UCAD la communauté estudiantine peulh

Six ans qu’elle existe, 6 ans qu’elle fait la promotion de la culture peulh. Cette année encore, l’association Dental Ucad n’a pas dérogé à la règle en voulant magnifier la beauté de la culture peulh, à travers les journées culturelles qu’elle organise au­jourd’hui et demain à l’Uni­versité Cheikh Anta Diop de Dakar et au Cices.

Ibrahima Sy, chargé des relations extérieures de l’association, annonce le programme des 48h culturelles de Dental Ucad. «Au sein de l’Ucad, il y aura ce jeudi (aujourd’hui) des expositions, des échanges et des défilés. L’activité externe vendredi (demain), c’est la nuit culturelle qu’on fait chaque année au Cices».
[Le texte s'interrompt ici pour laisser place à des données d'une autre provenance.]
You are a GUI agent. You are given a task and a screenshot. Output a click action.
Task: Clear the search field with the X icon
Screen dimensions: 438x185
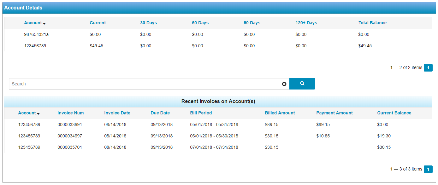tap(284, 84)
Cette nuit culturelle animée par Baba Maal, se faisait habituellement sur invitation simple. Mais cette année différemment des années précédentes, il y a une innovation de taille. Sensible à la situation des étudiants à l’université, Dental Ucad a introduit un volet social. «La plupart des étudiants de la communauté peulh vivent dans la banlieue.L’accès à l’université est donc difficile pour ces derniers encore fils de paysan et ne disposant pas d’assez de mo­yens. Quand on évoque la vie estudiantine, on sous-entend souvent des problèmes de logements, de restauration, de transport.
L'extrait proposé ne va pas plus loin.